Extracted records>
• • • • • • •

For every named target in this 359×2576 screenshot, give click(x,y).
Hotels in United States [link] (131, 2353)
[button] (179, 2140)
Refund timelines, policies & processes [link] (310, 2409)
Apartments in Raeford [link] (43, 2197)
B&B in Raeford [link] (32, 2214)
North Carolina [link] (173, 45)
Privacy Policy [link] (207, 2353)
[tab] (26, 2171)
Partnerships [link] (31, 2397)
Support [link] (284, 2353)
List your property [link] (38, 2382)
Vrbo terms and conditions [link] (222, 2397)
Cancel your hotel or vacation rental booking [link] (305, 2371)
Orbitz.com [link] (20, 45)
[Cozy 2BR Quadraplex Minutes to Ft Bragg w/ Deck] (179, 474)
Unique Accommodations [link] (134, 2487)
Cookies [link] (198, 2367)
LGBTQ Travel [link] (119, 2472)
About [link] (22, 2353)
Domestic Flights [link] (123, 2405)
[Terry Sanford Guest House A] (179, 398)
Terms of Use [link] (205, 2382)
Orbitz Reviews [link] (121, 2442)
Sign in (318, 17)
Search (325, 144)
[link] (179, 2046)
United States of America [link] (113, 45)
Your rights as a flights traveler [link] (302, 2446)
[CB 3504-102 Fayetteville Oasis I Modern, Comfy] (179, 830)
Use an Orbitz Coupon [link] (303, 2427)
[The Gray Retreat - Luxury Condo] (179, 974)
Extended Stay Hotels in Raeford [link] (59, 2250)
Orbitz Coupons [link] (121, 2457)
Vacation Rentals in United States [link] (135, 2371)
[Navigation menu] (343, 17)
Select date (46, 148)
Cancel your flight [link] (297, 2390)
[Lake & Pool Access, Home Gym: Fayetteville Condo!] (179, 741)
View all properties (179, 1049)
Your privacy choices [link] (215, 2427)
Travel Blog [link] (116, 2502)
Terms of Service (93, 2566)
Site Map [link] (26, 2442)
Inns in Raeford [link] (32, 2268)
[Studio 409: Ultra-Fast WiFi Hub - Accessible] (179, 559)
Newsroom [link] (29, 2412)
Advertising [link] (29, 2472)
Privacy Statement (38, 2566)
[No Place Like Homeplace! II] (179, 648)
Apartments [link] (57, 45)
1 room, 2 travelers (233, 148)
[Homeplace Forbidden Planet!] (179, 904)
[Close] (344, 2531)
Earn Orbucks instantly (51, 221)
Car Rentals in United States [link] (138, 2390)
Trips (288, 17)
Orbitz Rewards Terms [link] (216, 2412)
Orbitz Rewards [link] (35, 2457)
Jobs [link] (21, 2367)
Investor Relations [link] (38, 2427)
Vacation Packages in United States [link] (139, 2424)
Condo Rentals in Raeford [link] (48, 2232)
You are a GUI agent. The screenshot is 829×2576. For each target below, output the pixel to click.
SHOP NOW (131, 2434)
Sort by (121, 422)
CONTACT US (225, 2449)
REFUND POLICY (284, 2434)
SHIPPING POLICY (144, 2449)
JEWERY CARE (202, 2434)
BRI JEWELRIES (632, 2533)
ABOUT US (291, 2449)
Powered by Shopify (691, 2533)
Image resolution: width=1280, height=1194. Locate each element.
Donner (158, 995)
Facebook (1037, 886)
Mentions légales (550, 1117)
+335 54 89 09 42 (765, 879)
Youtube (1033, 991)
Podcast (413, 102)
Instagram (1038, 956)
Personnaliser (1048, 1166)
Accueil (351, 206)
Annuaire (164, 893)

• • • • • • •

WHAT IS EXPECTED> Output the lines of the records above exactly as they appear, from the line containing "Cookies [link] (198, 2367)" through the line containing "[The Gray Retreat - Luxury Condo] (179, 974)".

RESULT BELOW>
Cookies [link] (198, 2367)
LGBTQ Travel [link] (119, 2472)
About [link] (22, 2353)
Domestic Flights [link] (123, 2405)
[Terry Sanford Guest House A] (179, 398)
Terms of Use [link] (205, 2382)
Orbitz Reviews [link] (121, 2442)
Sign in (318, 17)
Search (325, 144)
[link] (179, 2046)
United States of America [link] (113, 45)
Your rights as a flights traveler [link] (302, 2446)
[CB 3504-102 Fayetteville Oasis I Modern, Comfy] (179, 830)
Use an Orbitz Coupon [link] (303, 2427)
[The Gray Retreat - Luxury Condo] (179, 974)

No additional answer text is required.